▶ _Problem statement_
Begin at the top of the records below and print each line exactly until the line containing "Select the Wochenübersicht" has been printed; any pictures are to be left out.

# # #

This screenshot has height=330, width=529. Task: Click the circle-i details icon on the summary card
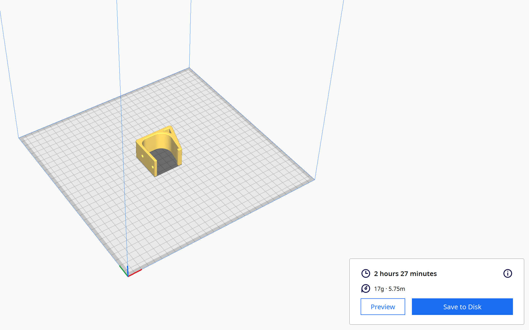(507, 273)
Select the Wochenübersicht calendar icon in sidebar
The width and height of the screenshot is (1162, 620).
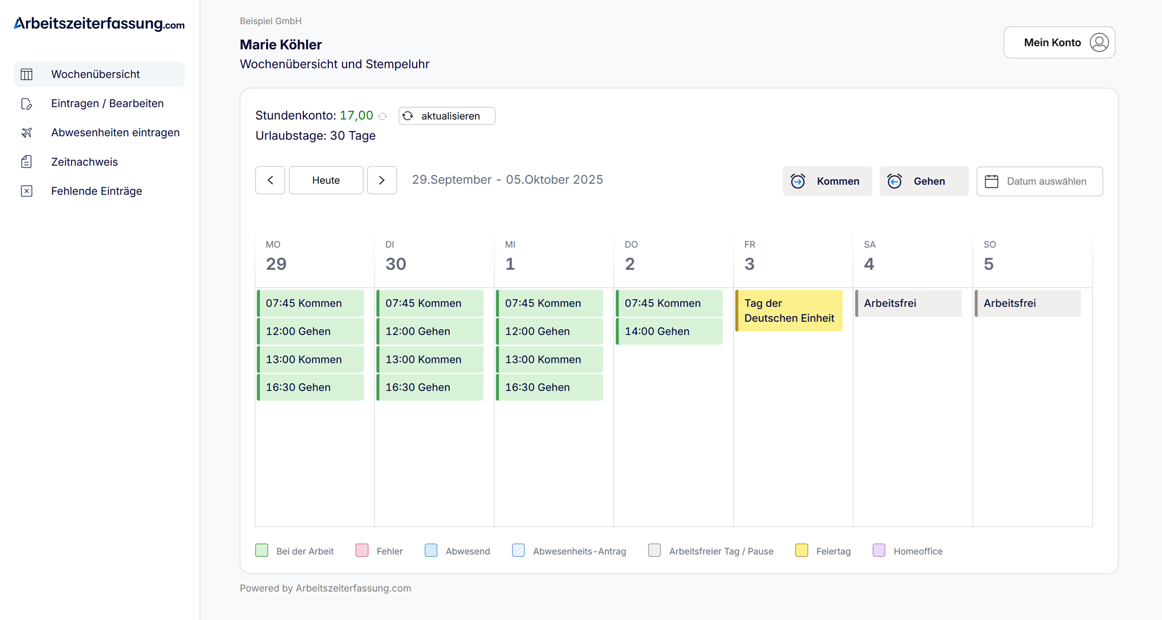click(x=27, y=74)
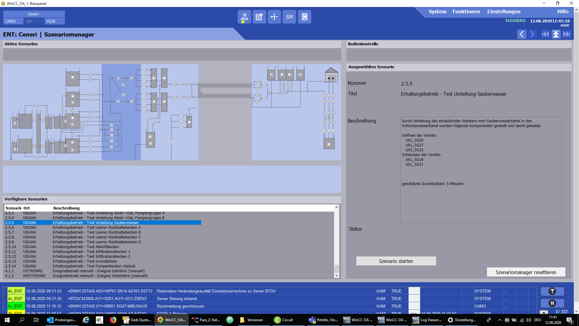Jump up with the double-triangle icon
The width and height of the screenshot is (579, 326).
coord(556,34)
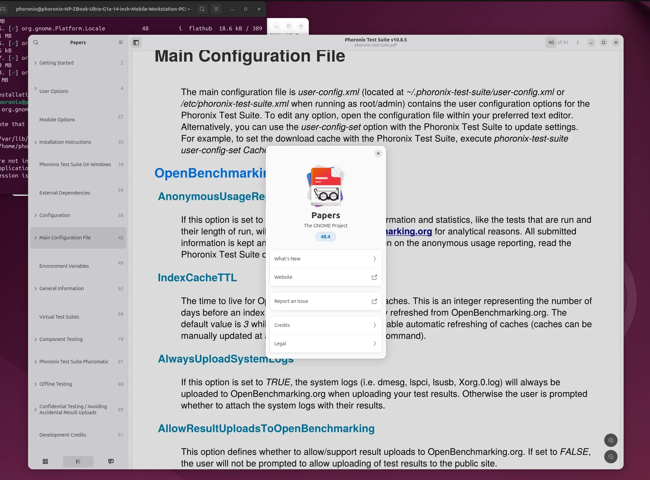Click version 48.4 badge
Viewport: 650px width, 480px height.
(x=325, y=237)
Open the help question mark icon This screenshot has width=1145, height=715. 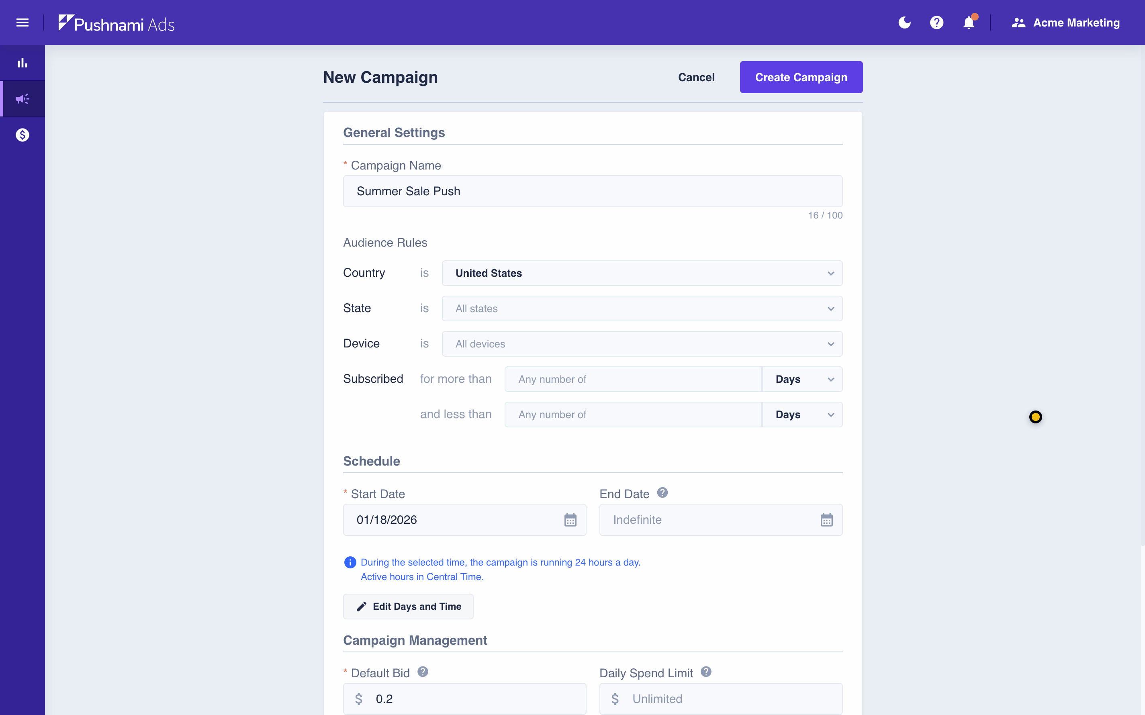coord(936,23)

# # #

▶ _Written answer_
This screenshot has height=330, width=529. Task: Click the circle-i details icon on the summary card
(507, 273)
Select the Wochenübersicht calendar icon in sidebar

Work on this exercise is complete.